SOURCE MATERIAL Block Start
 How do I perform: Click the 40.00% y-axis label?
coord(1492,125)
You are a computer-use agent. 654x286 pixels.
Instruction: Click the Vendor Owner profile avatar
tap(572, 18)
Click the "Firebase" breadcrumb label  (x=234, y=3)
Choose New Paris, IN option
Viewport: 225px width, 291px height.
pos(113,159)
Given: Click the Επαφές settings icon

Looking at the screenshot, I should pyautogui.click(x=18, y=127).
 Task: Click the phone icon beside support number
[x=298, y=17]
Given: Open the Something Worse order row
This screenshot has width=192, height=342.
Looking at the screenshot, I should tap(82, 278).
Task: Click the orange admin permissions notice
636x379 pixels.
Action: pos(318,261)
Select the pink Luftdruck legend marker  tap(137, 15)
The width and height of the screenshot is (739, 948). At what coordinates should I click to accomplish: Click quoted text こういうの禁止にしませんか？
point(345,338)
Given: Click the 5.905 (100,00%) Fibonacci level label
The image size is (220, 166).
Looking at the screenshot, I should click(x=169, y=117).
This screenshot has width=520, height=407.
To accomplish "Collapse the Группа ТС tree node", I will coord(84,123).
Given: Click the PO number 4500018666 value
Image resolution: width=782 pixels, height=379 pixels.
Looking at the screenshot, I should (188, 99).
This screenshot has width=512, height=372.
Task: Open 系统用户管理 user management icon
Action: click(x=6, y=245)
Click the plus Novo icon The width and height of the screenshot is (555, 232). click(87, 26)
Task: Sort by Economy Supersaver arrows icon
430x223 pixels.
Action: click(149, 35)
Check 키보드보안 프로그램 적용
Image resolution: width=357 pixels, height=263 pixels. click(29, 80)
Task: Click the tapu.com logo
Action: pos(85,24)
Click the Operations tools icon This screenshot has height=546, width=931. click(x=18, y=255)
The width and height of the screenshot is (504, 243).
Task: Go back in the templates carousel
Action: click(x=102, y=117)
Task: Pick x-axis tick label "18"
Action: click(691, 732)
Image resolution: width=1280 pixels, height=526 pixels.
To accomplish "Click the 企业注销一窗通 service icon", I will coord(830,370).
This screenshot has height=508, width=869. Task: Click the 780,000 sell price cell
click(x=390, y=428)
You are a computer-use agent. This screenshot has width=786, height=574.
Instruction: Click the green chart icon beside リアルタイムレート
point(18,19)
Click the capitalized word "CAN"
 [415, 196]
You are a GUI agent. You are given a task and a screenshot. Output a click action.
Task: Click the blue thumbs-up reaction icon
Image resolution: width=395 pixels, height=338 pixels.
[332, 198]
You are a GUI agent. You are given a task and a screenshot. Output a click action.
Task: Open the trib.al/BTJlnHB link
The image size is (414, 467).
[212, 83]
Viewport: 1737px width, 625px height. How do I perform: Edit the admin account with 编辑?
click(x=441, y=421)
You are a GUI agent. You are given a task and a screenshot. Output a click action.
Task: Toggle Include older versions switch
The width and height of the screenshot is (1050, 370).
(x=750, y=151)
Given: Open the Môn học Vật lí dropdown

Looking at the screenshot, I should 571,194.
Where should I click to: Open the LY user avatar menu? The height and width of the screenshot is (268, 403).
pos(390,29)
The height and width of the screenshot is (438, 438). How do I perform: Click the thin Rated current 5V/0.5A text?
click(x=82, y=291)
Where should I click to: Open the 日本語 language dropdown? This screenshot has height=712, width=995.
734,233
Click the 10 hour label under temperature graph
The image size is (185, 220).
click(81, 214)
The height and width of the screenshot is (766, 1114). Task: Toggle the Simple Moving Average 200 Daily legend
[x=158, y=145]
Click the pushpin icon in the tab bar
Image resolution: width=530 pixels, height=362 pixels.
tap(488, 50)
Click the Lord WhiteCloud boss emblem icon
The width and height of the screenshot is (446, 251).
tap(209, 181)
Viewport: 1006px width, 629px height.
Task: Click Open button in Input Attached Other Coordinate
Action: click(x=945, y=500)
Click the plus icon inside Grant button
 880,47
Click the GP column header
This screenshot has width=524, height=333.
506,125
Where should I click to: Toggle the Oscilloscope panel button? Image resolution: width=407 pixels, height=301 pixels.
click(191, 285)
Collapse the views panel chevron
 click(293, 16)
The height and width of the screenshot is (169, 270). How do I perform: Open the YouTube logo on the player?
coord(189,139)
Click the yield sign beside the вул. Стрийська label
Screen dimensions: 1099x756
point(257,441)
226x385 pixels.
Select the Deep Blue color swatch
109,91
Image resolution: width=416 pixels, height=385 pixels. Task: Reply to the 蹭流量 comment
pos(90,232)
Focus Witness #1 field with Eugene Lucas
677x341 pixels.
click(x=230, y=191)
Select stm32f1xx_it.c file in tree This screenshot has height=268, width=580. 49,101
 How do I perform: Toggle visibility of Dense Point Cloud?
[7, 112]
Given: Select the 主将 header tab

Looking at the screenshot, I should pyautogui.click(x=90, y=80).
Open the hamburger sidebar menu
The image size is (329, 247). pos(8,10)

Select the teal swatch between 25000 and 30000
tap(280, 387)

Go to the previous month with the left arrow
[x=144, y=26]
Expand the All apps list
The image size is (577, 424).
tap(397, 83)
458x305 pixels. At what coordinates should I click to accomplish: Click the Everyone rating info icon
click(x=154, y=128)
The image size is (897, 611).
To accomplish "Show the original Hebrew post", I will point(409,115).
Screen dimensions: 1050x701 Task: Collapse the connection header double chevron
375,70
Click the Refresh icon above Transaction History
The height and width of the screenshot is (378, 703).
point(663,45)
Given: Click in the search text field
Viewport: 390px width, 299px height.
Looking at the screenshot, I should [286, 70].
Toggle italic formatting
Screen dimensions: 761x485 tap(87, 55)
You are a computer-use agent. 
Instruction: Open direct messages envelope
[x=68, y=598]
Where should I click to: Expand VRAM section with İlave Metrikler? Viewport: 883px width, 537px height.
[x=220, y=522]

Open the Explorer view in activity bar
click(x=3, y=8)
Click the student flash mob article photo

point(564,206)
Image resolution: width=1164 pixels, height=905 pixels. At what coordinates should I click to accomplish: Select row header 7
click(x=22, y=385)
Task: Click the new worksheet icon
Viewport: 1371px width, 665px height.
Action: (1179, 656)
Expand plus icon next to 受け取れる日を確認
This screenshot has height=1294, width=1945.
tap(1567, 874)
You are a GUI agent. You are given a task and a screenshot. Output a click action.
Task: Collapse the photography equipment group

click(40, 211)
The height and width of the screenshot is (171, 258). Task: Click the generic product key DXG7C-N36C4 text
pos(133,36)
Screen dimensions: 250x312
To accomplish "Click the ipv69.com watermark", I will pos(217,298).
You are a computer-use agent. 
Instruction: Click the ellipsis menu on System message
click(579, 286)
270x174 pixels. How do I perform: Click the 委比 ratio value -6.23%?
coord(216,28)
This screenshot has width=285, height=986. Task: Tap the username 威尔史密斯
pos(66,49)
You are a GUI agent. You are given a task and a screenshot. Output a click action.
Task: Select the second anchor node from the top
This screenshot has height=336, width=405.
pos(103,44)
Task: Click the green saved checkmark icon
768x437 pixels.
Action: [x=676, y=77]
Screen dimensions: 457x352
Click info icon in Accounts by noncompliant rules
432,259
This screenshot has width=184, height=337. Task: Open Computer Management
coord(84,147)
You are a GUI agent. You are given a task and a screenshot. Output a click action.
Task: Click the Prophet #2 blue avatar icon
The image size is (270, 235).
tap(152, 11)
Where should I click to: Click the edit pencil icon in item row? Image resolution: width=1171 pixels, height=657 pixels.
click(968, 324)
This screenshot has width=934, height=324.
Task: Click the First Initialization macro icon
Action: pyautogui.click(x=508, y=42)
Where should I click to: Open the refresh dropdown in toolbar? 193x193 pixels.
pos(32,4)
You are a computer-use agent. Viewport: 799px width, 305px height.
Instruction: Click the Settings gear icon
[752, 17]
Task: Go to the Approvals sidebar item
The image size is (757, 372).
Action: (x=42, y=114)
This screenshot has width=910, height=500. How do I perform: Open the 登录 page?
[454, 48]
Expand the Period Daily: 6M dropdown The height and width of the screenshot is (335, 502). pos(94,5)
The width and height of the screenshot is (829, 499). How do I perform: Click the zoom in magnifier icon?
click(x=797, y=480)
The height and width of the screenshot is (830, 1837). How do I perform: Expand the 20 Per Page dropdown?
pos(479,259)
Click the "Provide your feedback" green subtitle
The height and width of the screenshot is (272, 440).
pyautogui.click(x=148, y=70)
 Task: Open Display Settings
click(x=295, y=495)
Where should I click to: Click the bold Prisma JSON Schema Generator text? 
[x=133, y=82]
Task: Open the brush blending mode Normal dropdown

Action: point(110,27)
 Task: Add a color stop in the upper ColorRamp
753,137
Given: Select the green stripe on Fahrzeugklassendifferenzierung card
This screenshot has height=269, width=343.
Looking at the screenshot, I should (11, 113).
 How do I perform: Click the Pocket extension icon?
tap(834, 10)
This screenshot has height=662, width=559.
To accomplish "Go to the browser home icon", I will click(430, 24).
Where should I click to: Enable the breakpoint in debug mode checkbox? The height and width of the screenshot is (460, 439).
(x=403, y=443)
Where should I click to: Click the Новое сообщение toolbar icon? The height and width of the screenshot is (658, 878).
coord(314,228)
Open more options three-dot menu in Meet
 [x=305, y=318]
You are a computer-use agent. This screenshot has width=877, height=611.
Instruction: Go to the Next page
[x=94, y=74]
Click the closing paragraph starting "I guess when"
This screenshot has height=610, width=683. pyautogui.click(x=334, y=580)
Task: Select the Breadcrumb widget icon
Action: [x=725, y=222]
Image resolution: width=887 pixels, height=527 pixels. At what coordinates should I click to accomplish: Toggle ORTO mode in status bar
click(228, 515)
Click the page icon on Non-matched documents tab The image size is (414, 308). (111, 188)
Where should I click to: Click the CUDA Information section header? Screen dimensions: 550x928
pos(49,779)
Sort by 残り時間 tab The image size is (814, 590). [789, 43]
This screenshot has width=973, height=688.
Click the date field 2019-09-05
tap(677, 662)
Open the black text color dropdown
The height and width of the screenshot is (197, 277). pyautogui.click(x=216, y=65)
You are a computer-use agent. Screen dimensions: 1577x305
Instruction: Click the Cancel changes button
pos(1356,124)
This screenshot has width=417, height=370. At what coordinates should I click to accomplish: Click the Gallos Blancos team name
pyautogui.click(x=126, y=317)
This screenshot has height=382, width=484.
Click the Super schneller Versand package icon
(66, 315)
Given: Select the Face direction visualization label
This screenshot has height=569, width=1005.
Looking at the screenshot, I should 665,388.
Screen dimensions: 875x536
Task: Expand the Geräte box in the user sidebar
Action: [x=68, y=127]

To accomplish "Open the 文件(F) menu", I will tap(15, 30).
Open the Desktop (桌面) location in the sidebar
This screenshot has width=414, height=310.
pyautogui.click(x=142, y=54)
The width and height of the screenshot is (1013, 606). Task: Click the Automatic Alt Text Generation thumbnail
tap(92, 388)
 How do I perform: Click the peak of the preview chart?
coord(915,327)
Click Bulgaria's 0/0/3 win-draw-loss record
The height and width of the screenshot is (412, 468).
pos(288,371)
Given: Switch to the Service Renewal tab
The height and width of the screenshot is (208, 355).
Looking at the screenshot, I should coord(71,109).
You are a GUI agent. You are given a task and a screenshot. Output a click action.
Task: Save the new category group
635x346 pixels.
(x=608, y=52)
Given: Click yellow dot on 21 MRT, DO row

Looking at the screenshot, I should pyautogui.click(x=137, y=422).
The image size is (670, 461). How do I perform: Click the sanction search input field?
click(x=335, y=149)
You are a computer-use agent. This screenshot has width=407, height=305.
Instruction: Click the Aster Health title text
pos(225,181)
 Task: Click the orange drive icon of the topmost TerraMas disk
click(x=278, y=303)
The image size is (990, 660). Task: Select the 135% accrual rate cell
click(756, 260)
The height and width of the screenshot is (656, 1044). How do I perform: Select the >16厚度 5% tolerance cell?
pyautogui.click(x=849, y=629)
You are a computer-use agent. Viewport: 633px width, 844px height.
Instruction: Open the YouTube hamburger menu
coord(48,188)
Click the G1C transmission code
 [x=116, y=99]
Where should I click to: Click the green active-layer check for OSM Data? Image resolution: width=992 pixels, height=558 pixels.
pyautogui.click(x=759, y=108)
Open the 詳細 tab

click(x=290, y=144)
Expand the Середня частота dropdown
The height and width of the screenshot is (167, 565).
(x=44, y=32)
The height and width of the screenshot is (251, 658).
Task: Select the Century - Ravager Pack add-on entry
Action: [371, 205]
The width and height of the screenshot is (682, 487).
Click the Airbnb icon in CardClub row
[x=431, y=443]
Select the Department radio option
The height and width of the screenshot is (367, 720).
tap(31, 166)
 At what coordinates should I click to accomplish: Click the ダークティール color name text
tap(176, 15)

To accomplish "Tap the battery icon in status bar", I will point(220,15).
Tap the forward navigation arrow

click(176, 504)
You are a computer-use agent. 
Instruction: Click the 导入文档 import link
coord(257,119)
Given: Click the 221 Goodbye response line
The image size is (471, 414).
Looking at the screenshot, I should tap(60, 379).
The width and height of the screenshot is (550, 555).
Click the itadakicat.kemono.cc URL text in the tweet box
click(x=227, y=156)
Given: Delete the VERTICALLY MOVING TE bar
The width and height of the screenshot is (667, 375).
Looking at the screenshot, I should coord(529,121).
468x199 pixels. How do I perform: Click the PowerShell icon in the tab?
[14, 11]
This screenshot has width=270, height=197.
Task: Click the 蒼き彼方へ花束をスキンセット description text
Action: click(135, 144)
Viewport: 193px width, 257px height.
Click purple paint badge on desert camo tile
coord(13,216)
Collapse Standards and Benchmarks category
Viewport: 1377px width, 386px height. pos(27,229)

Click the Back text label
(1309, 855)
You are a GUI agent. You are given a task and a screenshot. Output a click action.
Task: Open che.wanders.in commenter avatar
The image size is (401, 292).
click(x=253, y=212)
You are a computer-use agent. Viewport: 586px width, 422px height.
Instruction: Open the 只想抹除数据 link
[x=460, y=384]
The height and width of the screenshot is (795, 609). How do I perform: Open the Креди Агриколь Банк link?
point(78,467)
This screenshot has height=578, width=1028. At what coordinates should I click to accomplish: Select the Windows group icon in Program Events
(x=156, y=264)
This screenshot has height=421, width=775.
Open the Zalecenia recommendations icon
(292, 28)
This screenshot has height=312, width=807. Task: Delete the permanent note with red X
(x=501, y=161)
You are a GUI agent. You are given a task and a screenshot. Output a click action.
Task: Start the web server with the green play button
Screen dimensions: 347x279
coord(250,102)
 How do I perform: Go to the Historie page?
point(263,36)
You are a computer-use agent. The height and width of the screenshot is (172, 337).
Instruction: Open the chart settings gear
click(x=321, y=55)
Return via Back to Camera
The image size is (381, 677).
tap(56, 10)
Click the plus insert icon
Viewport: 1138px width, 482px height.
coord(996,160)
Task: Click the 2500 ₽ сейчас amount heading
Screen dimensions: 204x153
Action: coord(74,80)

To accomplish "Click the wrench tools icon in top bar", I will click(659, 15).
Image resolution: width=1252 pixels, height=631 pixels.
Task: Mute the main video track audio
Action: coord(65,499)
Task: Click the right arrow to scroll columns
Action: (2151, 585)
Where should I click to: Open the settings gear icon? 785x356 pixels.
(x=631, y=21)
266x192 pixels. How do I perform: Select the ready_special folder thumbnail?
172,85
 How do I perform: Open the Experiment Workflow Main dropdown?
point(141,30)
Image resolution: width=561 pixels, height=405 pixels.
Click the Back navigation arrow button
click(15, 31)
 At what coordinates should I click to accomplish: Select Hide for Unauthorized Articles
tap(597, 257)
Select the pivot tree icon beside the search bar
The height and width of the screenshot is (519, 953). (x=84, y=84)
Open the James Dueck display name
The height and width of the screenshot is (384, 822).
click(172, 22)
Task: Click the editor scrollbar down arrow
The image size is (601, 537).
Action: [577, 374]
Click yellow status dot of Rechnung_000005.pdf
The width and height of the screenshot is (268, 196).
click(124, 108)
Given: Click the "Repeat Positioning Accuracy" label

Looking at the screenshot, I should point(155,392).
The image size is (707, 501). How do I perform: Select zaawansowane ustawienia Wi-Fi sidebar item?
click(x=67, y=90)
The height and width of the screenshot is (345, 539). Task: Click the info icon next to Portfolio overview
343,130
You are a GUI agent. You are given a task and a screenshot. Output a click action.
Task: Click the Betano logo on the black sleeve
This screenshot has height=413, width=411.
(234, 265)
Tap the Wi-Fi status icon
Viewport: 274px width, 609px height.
SOURCE MATERIAL Block End
◆ WHAT THE TASK REQUIRES: Nothing beyond the line that contains "Task: Sort by Economy Supersaver arrows icon" belongs in the answer; reproduce the entries exactly from their first line through it.

◆ OUTPUT OF THE EXERCISE:
 How do I perform: Click the 40.00% y-axis label?
coord(1492,125)
You are a computer-use agent. 654x286 pixels.
Instruction: Click the Vendor Owner profile avatar
tap(572, 18)
Click the "Firebase" breadcrumb label  (x=234, y=3)
Choose New Paris, IN option
Viewport: 225px width, 291px height.
pos(113,159)
Given: Click the Επαφές settings icon

Looking at the screenshot, I should pyautogui.click(x=18, y=127).
 Task: Click the phone icon beside support number
[x=298, y=17]
Given: Open the Something Worse order row
This screenshot has width=192, height=342.
Looking at the screenshot, I should tap(82, 278).
Task: Click the orange admin permissions notice
636x379 pixels.
Action: pos(318,261)
Select the pink Luftdruck legend marker  tap(137, 15)
The width and height of the screenshot is (739, 948). At what coordinates should I click to accomplish: Click quoted text こういうの禁止にしませんか？
point(345,338)
Given: Click the 5.905 (100,00%) Fibonacci level label
The image size is (220, 166).
Looking at the screenshot, I should click(x=169, y=117).
This screenshot has width=520, height=407.
To accomplish "Collapse the Группа ТС tree node", I will coord(84,123).
Given: Click the PO number 4500018666 value
Image resolution: width=782 pixels, height=379 pixels.
Looking at the screenshot, I should (188, 99).
This screenshot has width=512, height=372.
Task: Open 系统用户管理 user management icon
Action: click(x=6, y=245)
Click the plus Novo icon The width and height of the screenshot is (555, 232). click(87, 26)
Task: Sort by Economy Supersaver arrows icon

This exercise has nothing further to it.